--- Data to examine Enclosed Below ---

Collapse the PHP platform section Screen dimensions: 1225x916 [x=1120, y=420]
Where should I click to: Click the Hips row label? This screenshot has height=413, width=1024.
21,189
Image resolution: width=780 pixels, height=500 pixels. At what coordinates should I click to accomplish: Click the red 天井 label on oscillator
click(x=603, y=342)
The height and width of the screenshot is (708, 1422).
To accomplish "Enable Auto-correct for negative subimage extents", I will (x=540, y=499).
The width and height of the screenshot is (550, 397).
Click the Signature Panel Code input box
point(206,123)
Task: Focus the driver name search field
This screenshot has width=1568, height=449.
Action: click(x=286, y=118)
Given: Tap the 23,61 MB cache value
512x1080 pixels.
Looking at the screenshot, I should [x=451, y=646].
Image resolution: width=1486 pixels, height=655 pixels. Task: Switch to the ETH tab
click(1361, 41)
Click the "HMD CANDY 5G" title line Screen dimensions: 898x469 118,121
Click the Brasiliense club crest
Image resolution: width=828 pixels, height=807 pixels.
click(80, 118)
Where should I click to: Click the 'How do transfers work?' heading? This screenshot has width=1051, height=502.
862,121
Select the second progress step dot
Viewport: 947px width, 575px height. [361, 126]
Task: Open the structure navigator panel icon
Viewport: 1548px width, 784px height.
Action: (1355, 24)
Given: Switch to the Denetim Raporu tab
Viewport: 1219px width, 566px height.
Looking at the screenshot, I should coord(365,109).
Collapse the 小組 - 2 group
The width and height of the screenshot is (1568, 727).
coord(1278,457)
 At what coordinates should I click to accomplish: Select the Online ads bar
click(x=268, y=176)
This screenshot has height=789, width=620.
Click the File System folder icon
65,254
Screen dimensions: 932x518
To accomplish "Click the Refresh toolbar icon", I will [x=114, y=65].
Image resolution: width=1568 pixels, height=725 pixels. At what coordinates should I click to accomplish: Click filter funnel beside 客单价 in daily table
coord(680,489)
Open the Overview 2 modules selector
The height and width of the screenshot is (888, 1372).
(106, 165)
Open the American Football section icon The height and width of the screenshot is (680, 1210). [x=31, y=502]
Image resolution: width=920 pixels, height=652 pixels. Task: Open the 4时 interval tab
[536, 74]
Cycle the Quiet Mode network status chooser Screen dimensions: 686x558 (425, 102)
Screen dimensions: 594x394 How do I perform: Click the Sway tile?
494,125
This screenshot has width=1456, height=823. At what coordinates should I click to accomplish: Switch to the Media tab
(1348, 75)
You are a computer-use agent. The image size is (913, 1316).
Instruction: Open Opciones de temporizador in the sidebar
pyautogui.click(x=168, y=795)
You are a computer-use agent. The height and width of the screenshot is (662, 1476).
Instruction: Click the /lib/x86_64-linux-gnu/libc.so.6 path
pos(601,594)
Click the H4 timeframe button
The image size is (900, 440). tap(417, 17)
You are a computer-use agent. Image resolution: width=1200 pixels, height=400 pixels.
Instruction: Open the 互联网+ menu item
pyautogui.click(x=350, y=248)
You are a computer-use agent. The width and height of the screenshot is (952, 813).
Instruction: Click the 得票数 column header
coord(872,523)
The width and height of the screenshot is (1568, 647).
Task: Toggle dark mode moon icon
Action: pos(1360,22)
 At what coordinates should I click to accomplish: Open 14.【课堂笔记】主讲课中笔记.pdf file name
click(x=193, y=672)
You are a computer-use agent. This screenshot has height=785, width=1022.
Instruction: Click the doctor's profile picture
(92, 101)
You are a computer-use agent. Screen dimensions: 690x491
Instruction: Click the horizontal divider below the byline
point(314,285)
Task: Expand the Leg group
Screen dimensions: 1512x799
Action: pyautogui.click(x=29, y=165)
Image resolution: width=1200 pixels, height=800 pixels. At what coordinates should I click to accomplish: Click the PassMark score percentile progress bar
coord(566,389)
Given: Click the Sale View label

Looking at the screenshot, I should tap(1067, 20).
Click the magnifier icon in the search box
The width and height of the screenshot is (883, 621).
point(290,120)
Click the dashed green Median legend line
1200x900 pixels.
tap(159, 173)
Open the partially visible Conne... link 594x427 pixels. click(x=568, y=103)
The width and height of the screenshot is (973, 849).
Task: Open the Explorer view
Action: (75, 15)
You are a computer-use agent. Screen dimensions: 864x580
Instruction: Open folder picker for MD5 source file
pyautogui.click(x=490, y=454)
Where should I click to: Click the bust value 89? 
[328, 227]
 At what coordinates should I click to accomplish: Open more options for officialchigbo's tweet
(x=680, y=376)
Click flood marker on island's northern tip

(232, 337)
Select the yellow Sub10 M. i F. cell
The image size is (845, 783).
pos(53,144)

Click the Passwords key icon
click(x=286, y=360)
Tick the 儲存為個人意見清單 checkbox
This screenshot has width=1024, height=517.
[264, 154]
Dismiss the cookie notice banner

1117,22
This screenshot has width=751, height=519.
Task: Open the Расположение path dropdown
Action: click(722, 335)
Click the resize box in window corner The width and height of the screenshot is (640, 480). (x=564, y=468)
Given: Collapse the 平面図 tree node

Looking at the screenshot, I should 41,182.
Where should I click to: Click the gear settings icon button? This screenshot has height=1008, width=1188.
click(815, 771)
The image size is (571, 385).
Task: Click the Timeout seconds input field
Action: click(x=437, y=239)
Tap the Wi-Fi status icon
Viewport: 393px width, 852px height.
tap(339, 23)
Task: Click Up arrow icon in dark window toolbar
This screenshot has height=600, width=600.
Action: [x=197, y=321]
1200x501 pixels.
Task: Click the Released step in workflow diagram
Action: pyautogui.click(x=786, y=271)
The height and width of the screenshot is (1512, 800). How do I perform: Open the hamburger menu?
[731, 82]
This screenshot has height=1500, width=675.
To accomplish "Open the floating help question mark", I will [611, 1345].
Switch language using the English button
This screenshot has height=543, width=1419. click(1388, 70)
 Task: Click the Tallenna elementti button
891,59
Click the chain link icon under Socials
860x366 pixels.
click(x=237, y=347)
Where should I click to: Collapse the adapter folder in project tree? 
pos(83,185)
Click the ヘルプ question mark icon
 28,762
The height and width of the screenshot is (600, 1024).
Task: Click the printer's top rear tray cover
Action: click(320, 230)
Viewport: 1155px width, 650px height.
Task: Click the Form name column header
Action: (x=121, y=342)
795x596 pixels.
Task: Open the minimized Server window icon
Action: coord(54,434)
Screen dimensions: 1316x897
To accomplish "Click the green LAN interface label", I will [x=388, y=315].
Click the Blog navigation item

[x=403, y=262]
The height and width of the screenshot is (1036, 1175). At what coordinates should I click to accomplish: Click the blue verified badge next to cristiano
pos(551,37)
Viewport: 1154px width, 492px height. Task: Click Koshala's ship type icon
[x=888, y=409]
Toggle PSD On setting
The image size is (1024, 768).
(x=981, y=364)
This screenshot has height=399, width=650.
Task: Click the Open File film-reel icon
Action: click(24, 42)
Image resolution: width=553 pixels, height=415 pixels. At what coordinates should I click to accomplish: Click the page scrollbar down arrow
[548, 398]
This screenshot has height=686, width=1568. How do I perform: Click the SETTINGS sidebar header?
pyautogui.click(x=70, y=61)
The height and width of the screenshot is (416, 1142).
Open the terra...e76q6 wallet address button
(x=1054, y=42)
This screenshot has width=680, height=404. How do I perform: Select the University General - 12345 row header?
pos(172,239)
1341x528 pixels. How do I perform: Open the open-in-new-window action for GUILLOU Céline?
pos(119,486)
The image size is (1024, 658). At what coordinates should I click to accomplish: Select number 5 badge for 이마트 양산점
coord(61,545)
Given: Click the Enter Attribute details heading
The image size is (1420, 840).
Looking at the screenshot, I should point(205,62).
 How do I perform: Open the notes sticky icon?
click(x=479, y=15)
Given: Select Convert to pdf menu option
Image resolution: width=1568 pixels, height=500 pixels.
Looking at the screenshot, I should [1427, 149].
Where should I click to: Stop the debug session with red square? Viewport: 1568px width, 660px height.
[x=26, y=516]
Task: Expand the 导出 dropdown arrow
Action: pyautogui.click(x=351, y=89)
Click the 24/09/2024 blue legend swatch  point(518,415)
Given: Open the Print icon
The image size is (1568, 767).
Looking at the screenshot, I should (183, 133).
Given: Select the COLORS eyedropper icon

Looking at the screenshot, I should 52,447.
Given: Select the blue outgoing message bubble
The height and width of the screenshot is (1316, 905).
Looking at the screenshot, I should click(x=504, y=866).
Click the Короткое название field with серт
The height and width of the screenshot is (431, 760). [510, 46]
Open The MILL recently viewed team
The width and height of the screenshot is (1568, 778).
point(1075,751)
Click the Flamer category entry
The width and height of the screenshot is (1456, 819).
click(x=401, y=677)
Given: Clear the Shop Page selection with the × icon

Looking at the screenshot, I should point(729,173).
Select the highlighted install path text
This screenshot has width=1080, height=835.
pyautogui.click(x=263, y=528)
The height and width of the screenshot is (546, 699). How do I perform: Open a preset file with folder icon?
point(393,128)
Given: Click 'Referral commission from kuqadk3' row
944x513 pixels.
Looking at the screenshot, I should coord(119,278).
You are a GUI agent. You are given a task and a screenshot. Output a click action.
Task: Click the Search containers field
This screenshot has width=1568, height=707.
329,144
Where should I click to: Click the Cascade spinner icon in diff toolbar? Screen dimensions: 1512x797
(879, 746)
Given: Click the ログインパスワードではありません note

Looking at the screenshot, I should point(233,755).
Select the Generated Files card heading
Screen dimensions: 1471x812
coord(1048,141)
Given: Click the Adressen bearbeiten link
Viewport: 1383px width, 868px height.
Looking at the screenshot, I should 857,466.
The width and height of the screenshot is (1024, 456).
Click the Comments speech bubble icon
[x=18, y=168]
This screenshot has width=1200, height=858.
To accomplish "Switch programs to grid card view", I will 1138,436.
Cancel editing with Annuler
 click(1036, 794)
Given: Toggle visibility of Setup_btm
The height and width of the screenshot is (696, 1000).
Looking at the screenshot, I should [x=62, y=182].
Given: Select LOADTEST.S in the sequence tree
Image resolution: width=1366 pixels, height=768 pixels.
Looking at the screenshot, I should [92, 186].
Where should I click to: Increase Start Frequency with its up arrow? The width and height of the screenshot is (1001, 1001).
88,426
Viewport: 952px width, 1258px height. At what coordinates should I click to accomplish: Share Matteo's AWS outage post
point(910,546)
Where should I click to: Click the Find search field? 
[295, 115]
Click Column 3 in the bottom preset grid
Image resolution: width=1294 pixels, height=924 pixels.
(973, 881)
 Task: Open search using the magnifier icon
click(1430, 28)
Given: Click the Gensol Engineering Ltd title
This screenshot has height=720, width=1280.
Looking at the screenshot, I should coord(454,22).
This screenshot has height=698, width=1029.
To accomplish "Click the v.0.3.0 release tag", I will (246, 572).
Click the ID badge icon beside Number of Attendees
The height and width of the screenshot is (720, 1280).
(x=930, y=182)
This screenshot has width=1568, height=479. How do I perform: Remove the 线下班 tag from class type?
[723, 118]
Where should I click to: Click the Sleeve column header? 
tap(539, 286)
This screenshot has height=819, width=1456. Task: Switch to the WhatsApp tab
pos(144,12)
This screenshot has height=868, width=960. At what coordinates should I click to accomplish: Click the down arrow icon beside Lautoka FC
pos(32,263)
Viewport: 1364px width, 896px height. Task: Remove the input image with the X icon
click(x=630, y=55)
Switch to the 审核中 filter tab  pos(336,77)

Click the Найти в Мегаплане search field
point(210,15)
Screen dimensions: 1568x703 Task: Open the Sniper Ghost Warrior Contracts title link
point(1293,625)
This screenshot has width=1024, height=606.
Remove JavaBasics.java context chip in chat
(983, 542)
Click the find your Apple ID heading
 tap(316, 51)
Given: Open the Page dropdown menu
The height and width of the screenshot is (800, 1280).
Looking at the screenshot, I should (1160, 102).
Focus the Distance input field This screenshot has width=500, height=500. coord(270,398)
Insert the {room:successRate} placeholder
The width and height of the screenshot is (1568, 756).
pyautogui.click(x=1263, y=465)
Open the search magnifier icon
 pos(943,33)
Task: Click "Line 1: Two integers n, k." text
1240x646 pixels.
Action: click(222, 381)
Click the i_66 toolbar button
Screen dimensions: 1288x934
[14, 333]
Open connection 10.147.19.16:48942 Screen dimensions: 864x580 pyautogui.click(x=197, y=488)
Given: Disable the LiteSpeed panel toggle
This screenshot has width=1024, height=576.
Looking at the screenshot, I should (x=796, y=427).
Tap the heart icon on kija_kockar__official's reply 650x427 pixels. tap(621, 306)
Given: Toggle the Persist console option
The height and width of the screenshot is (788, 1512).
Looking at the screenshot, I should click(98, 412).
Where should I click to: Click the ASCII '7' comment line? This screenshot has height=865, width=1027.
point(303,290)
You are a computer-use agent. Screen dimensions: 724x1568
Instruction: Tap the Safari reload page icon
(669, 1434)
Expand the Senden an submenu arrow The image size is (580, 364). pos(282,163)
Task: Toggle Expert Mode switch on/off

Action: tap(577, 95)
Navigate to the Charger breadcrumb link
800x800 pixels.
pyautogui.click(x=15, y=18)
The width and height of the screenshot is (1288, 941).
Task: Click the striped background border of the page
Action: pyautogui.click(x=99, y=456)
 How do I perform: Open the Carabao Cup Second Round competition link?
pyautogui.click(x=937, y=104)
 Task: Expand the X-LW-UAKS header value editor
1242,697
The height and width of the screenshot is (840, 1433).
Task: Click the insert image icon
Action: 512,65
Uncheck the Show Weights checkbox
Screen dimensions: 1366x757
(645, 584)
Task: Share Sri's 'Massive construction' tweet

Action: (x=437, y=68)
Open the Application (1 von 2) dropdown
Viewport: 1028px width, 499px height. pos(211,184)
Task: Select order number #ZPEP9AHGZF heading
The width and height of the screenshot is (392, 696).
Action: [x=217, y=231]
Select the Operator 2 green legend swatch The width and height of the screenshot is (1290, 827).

--- End of Enclosed Data to examine ---

§ **What this task involves**
The output must consist solely of the lines from the first line of the records through the line containing "Open the Overview 2 modules selector", reproduced exactly.

§ **Exercise response**
Collapse the PHP platform section Screen dimensions: 1225x916 [x=1120, y=420]
Where should I click to: Click the Hips row label? This screenshot has height=413, width=1024.
21,189
Image resolution: width=780 pixels, height=500 pixels. At what coordinates should I click to accomplish: Click the red 天井 label on oscillator
click(x=603, y=342)
The height and width of the screenshot is (708, 1422).
To accomplish "Enable Auto-correct for negative subimage extents", I will (x=540, y=499).
The width and height of the screenshot is (550, 397).
Click the Signature Panel Code input box
point(206,123)
Task: Focus the driver name search field
This screenshot has width=1568, height=449.
Action: click(x=286, y=118)
Given: Tap the 23,61 MB cache value
512x1080 pixels.
Looking at the screenshot, I should [x=451, y=646].
Image resolution: width=1486 pixels, height=655 pixels. Task: Switch to the ETH tab
click(1361, 41)
Click the "HMD CANDY 5G" title line Screen dimensions: 898x469 118,121
Click the Brasiliense club crest
Image resolution: width=828 pixels, height=807 pixels.
click(80, 118)
Where should I click to: Click the 'How do transfers work?' heading? This screenshot has width=1051, height=502.
862,121
Select the second progress step dot
Viewport: 947px width, 575px height. [361, 126]
Task: Open the structure navigator panel icon
Viewport: 1548px width, 784px height.
Action: (1355, 24)
Given: Switch to the Denetim Raporu tab
Viewport: 1219px width, 566px height.
Looking at the screenshot, I should coord(365,109).
Collapse the 小組 - 2 group
The width and height of the screenshot is (1568, 727).
coord(1278,457)
 At what coordinates should I click to accomplish: Select the Online ads bar
click(x=268, y=176)
This screenshot has height=789, width=620.
Click the File System folder icon
65,254
Screen dimensions: 932x518
To accomplish "Click the Refresh toolbar icon", I will [x=114, y=65].
Image resolution: width=1568 pixels, height=725 pixels. At what coordinates should I click to accomplish: Click filter funnel beside 客单价 in daily table
coord(680,489)
Open the Overview 2 modules selector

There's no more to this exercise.